Keahlian: Mencuri Uang dan Barang Kecil.
Aku menghela napas. Pekerjaan sudah datang kembali. Lelah juga menjadi pemburu hantu. Tuyul Hitam? Mungkin ia dinamakan Tuyul Hitam karena sekujur tubuhnya berwarna hitam. Bicara tentang hitam, aku ingin sekali minum kopi espresso dan donat hazelnut. Nikmatnya!

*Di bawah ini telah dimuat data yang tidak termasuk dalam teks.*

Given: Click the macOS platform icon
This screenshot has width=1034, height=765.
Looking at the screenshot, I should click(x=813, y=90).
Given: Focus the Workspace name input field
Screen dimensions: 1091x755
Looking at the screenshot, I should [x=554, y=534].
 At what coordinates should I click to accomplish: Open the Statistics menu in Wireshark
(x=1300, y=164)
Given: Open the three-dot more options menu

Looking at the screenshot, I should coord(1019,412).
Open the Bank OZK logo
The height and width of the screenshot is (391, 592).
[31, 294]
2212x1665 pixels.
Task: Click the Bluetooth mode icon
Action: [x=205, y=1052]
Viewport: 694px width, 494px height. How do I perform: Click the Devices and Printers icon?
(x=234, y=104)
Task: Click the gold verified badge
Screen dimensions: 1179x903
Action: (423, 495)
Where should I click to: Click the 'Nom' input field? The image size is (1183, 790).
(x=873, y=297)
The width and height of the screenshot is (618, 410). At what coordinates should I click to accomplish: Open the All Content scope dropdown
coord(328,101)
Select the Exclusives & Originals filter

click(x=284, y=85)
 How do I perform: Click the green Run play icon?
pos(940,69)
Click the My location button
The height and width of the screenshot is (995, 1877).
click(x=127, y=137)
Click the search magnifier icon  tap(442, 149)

Tama, si roh kucing hitam, langsung bangun dari tidurnya ketika aku bersiap untuk pergi ke rumah Pak Romi. Tama telah membuktikan keahliannya sebagai partner pemburu hantu. Sayangnya, ia sangat perhitungan! Apakah kinerja berbanding lurus dengan pembayaran?
***
TING TONG
TING TONG
TING TONG
Setelah menekan bel tiga kali, barulah Pak Romi yang berusia setengah baya, membukakan pintu pagar. Sikapnya begitu waspada. Ia menoleh ke kiri dan ke kanan seakan khawatir kedatanganku menjadi perhatian tetangga.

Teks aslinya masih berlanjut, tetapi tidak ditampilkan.